Working with post-doctoral candidate Zhonghua Lu and graduate student Dean MacNeil, Dahn developed certain grades of lithium nickel-manganese-cobalt (NMC) oxide compounds that, when used as the positive electrode, increase the safety and stability of the batteries at larger sizes.

These grades of NMCs are widely used in power tool and electric car batteries and represent several of the 65 or so inventions his team has patented. 3M has licensed the use of these NMC grades for commercial use to many companies around the world.
In 2016, the partnership with Tesla formed the NSERC/Tesla Canada Industrial Research Chain. The five-year exclusive arrangement will focus on developing longer-lasting, lower-cost lithium-ion battery cells.

Tesla has emphasized lowering the cost of battery systems for its vehicles, and is now operating a $5 billion gigafactory in Nevada with annual battery production of 50 gigawatt-hours by 2018.

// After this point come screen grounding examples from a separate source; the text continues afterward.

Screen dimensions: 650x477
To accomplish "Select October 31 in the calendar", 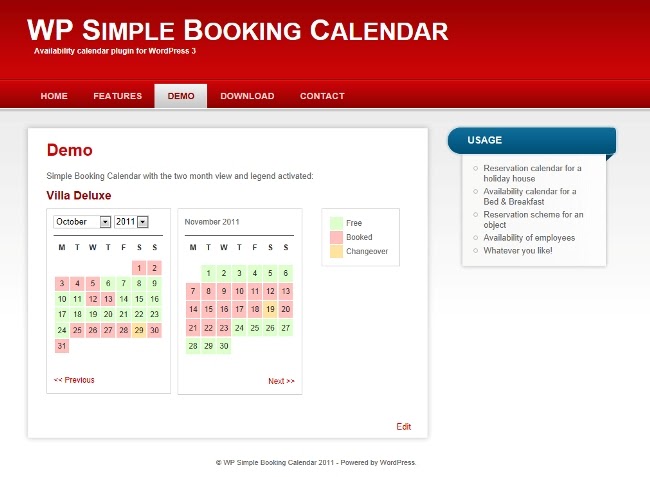I will (x=62, y=346).
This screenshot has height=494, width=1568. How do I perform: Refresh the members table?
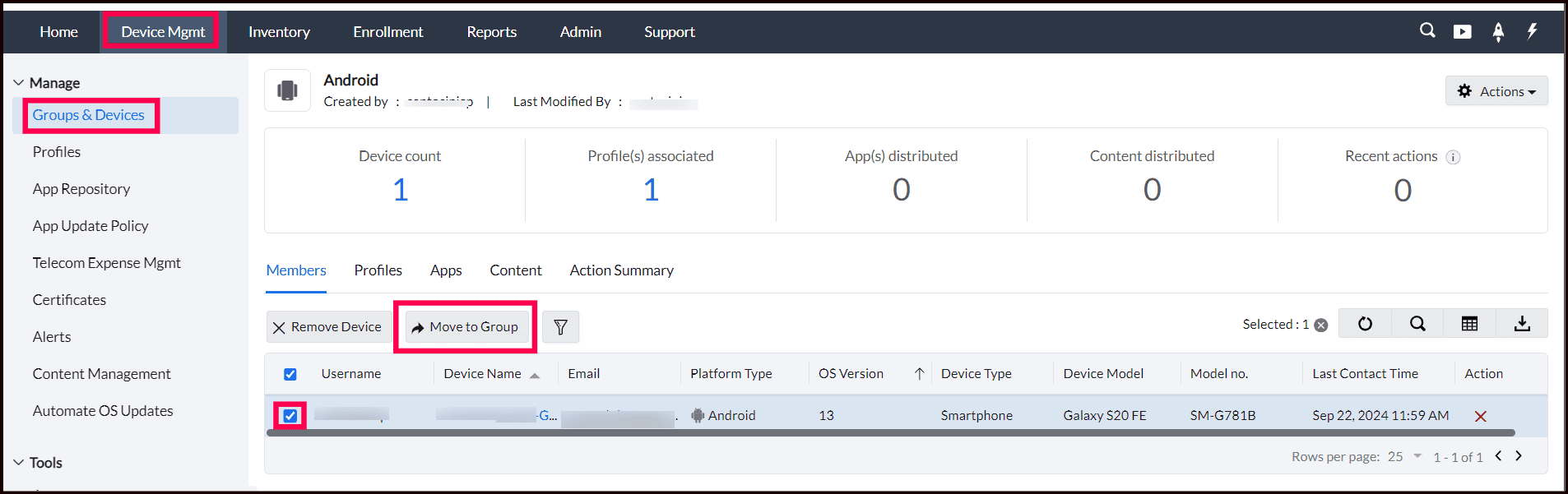click(x=1365, y=324)
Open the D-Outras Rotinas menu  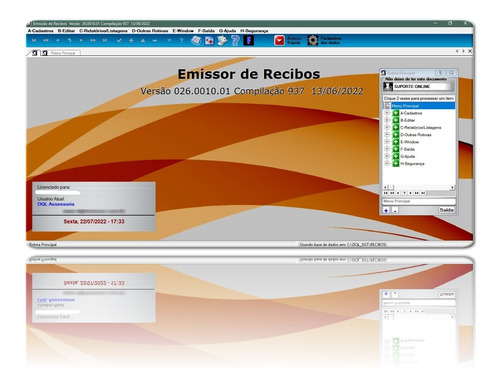click(150, 31)
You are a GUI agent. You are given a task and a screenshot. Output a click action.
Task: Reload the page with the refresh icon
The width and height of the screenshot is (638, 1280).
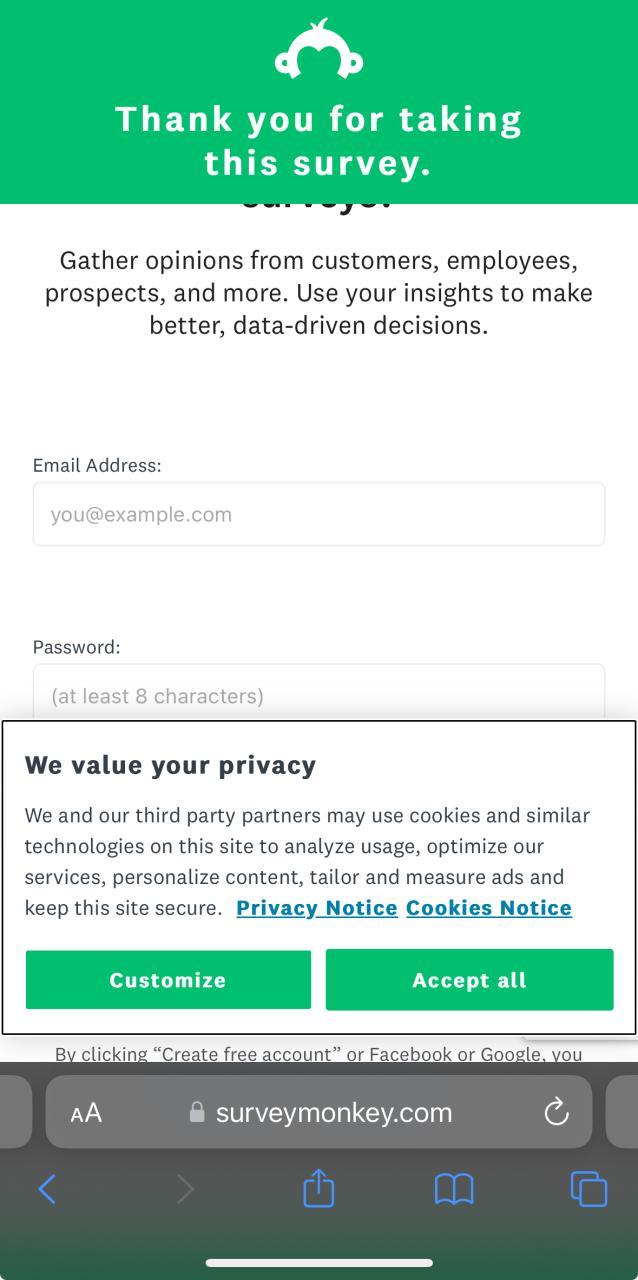pyautogui.click(x=556, y=1112)
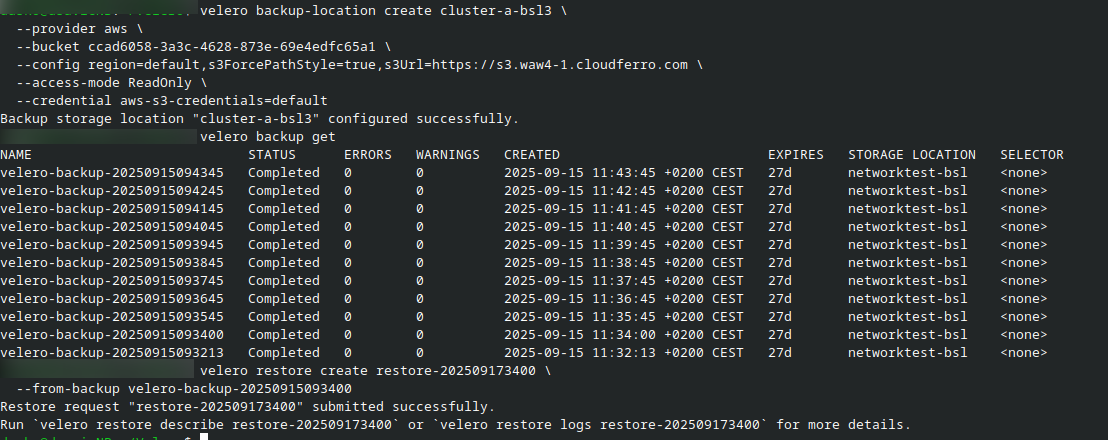Click the Completed status of velero-backup-20250915093645

tap(284, 299)
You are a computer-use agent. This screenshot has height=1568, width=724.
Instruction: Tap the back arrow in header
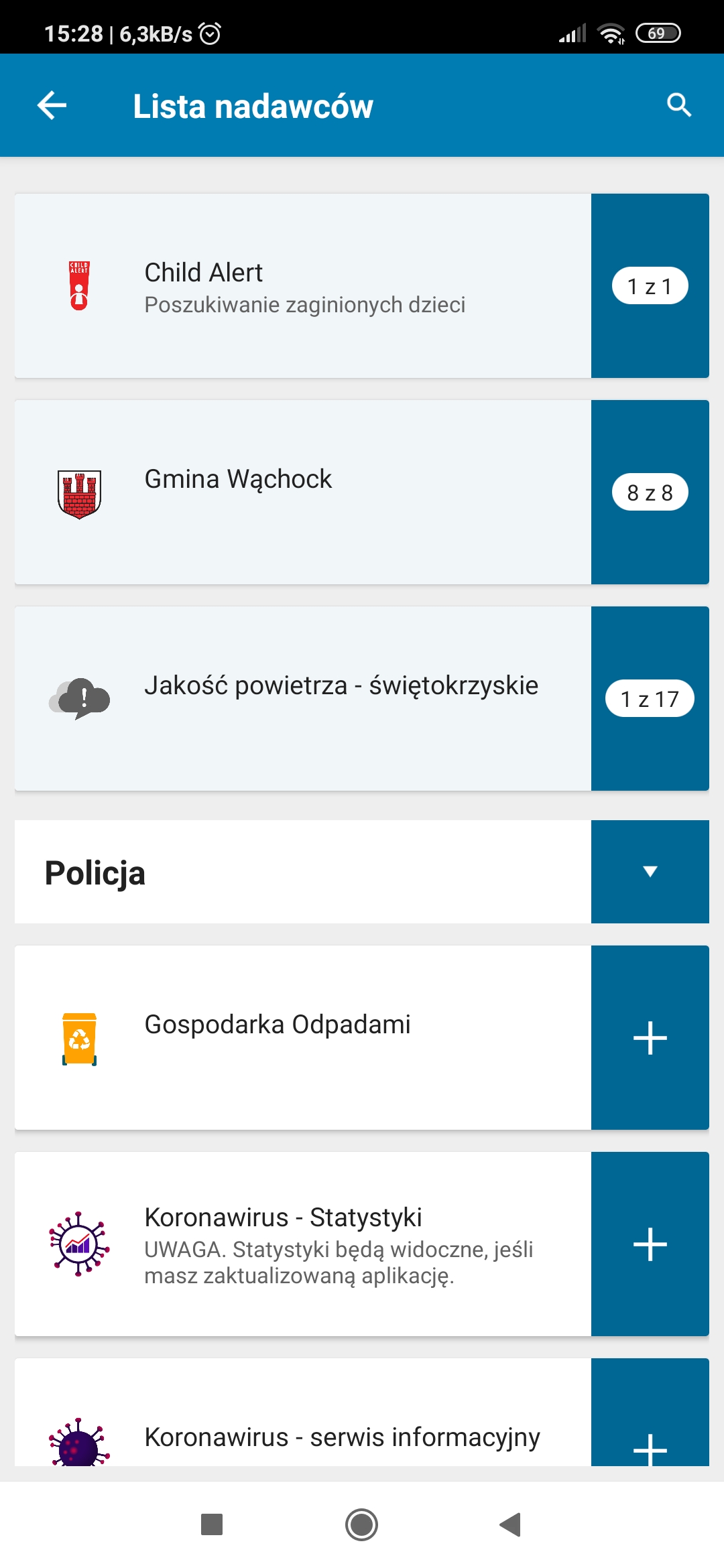[x=52, y=105]
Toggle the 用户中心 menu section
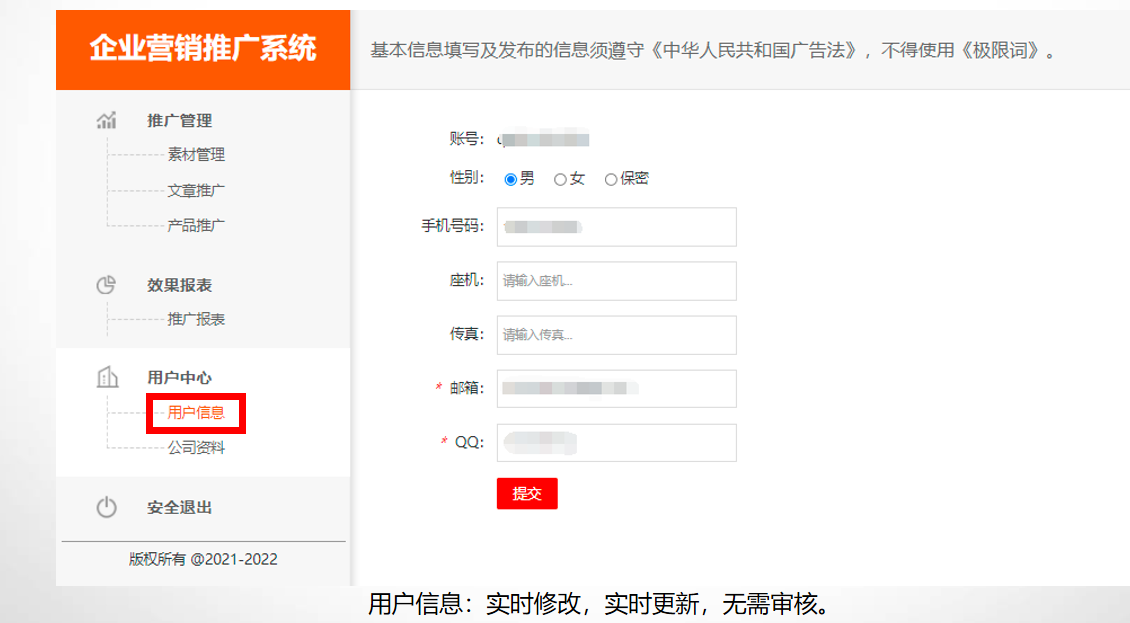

The factory is aiming to reduce the per-kilowatt-hour cost by more than 30% by the end of this year. The price decrease will be necessary for Tesla to make an electric vehicle that’s 50% cheaper than its $100,000-plus Model S sedan.

Dahn’s work with Tesla also aims to increase both energy density and the lifetime of Li-ion battery cells, which would help drive down costs in automotive and grid energy storage applications.

The $1 million research award is a milestone for the university. With Dahn’s win, three of the past four Herzberg Medal recipients have been Dalhousie faculty, including microbiologist Ford Doolittle’s 2014 win and Axle Becke, a theoretical chemist, who won the prize in 2015.